Table 3.
Summary of findings including GRADE quality assessment of evidence trials with lower risk of bias
| Variables | No of participants (No of studies) | No with event/No in group (%) | Relative risk (95% CI) | Absolute effect | Quality of the evidence (GRADE) | Quality assessment domains | |
|---|---|---|---|---|---|---|---|
| Restrictive transfusion group | Liberal transfusion group | ||||||
| All cause mortality, longest follow-up, low risk of bias trials | 5707 (9) | 445/2860 (15.6) | 495/2847 (17.4) | Random effects 0.86 (0.74 to 1.01); I2=27%; trial sequential analysis adjusted 95% CI 0.67 to 1.12 | 24 fewer per 1000 (from 45 fewer to 2 more) | Low; critical importance | Inconsistency: not serious*; indirectness: not serious; imprecision: serious†; reporting bias: reporting bias‡ |
| Overall morbidity, lower risk of bias trials | 4517 (6) | 858/2261 (37.9) | 897/2256 (39.8) | Random effects 0.98 (0.85 to 1.12); I2=60%; trial sequential analysis adjusted 95% CI 0.81 to 1.19 | 8 fewer per 1000 (from 60 fewer to 48 more) | Very low; critical importance | Inconsistency: serious§; indirectness: not serious; imprecision: serious¶; reporting bias: reporting bias‡ |
| Fatal and non-fatal myocardial infarction in lower risk of bias trials | 4730 (7) | 59/2369 (2.5) | 43/2361 (1.8) | Random effects 1.28 (0.66 to 2.49); I2=34%; trial sequential analysis adjusted 95% CI 0.40 to 4.13 | 6 more per 1000 (from 6 fewer to 27 more) | Very low; critical importance | Inconsistency: serious**; indirectness: not serious; imprecision: very serious††; reporting bias: reporting bias‡ |
GRADE Working Group grades of evidence: low quality=further research is likely to have an important impact on confidence in estimate of effect and is likely to change the estimate; very low quality=very uncertain about the estimate.
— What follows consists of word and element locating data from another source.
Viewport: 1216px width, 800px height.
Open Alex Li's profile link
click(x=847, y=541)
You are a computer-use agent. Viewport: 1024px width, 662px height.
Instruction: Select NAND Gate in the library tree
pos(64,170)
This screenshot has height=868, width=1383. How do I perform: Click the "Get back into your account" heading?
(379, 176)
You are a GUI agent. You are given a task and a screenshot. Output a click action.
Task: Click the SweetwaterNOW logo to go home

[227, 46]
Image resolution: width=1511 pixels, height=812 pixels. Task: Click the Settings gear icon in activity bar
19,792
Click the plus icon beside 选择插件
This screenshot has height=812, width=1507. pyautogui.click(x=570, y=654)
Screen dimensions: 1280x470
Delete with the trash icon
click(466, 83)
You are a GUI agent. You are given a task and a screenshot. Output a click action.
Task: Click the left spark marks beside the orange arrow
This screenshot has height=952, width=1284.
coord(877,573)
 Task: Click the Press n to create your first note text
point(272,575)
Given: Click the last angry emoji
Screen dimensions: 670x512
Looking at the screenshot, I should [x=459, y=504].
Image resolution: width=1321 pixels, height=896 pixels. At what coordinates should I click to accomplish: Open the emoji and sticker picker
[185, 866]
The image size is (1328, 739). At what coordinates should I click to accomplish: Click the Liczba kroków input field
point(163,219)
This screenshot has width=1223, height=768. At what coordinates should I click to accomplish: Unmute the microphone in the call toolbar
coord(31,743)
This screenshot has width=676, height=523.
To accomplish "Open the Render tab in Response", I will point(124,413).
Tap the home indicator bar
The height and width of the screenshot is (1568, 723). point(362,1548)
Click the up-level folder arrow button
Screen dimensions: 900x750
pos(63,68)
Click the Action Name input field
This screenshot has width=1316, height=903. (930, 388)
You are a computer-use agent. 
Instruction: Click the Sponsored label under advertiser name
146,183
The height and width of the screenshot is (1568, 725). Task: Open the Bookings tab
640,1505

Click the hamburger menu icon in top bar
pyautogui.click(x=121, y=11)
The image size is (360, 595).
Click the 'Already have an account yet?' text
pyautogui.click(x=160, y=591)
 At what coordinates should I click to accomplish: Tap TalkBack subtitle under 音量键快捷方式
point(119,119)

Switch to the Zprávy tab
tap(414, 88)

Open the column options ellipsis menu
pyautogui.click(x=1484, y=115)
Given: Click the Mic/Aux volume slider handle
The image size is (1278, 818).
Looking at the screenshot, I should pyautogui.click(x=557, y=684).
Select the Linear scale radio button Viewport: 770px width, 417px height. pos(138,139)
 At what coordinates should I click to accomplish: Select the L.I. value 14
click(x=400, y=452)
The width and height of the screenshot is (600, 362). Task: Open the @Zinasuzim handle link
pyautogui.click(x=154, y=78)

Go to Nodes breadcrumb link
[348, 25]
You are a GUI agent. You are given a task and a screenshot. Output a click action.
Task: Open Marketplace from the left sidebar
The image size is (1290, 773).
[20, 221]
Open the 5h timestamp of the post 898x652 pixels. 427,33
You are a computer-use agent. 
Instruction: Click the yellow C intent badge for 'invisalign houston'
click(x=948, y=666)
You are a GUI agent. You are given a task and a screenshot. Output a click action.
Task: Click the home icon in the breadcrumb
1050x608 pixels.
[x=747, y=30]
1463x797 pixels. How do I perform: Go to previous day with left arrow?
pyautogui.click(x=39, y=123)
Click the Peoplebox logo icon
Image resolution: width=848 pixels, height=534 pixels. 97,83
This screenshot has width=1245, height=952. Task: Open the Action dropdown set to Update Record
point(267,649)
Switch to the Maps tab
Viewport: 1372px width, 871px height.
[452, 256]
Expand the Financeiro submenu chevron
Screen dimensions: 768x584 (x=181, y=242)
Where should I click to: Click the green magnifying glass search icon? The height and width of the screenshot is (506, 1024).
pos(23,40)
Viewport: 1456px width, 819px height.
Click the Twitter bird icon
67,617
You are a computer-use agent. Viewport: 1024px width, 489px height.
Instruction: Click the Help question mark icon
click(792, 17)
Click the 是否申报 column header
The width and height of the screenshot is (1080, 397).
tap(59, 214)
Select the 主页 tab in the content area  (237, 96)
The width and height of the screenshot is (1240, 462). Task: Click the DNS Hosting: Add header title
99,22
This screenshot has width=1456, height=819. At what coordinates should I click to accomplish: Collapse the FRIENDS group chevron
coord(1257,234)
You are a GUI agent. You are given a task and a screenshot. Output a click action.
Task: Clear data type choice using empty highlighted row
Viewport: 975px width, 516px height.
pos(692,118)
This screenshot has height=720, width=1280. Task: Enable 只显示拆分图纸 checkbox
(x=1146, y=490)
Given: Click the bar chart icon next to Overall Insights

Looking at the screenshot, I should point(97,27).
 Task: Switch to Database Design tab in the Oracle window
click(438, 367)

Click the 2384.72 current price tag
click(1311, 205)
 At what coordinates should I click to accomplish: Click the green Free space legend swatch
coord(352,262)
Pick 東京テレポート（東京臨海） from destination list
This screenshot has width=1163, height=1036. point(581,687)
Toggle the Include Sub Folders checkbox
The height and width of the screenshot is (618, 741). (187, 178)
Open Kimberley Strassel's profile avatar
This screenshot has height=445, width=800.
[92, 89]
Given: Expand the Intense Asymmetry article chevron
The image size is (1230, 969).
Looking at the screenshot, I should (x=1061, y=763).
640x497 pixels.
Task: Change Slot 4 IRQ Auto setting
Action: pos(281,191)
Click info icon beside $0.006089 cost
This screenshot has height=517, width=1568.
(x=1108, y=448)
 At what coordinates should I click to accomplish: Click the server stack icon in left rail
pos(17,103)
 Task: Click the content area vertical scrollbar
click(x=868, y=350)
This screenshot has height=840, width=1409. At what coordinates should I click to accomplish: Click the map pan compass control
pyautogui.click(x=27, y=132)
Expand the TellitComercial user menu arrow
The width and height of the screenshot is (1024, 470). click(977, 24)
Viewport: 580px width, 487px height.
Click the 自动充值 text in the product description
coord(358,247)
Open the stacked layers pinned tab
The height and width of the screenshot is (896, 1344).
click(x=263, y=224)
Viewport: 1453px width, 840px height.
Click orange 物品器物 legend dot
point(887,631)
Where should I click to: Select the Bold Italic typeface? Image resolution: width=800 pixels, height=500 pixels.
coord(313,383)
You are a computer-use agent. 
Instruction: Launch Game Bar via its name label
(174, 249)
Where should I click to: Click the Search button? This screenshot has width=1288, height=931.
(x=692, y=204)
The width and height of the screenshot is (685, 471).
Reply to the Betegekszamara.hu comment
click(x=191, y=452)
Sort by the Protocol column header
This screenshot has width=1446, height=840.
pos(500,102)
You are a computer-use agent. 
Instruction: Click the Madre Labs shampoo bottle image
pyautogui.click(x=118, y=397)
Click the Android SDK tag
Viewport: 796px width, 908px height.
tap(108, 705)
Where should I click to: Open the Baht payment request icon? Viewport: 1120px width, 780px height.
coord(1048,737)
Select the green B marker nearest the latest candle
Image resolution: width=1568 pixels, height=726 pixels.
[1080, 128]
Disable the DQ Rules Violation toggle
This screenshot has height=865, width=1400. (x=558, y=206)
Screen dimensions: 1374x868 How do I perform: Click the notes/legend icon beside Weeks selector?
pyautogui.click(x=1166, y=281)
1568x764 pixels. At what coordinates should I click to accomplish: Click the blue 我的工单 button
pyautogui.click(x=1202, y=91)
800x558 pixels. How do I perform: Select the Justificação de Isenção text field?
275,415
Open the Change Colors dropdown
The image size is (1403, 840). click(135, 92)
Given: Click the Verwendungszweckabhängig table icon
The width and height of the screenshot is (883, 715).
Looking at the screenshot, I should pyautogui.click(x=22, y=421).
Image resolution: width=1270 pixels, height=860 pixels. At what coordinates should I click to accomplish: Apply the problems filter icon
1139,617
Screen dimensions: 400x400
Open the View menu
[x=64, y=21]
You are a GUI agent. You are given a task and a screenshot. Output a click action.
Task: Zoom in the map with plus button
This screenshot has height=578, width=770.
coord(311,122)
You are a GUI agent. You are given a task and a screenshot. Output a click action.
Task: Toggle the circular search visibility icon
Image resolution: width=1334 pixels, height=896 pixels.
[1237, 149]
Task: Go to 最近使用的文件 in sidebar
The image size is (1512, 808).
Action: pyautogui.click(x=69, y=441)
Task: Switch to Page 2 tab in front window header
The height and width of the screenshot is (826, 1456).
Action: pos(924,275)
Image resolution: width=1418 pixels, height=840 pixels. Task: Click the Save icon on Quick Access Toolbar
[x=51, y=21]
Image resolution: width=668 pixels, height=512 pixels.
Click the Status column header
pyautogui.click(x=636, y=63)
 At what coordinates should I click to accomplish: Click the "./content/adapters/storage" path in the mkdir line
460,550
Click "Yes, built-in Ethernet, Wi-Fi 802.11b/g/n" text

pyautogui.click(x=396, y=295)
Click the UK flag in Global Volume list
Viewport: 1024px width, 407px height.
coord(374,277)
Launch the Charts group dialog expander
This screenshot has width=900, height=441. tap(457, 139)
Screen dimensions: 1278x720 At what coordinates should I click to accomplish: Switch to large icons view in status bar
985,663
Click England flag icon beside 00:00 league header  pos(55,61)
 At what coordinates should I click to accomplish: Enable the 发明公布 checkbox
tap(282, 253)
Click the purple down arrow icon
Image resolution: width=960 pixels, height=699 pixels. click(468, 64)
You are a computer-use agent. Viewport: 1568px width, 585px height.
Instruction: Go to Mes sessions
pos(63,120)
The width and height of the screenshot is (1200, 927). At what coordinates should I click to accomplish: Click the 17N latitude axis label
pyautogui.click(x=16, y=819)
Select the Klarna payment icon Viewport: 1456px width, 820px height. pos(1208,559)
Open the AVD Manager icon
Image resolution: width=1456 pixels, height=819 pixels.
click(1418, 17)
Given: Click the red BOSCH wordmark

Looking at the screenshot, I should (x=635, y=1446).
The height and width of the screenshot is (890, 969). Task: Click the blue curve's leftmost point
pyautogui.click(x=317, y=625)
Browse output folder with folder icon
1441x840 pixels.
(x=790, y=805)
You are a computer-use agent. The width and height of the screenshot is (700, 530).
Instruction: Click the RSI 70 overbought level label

Quality assessment domains: inconsistency=unexplained heterogeneity of results; indirectness=differences in population, intervention, comparator, and outcome measures; imprecision=relatively few patients and few events resulting in wide confidence intervals; reporting bias=publication bias is a systematic under-estimation or over-estimation of underlying beneficial or harmful effect owing to selective publication of trial results.
*I2=27%, P=0.20for heterogeneity, overlap of confidence intervals.
†Anticipation of 15% relative risk reduction results in trial sequential analysis adjusted confidence intervals, including >25% relative risk reduction or >25% relative risk increase. However, <15% relative risk reduction or relative risk increase may also be considered clinically relevant and these are apparently not excluded in any analyses.
‡Possibility for publication bias according to funnel plot owing to smaller trials showing benefit for restrictive transfusion strategy.
§I2=60%, P=0.03 for heterogeneity, overlap of confidence intervals.
¶Two trials showed no effect and appreciable harm with restrictive transfusion strategy.
**I2=34%, P=0.11 for heterogeneity, variance in point estimates, from 0.25 to 2.97.
††6 of 7 trials showed no effect and appreciable harm with restrictive transfusion strategy.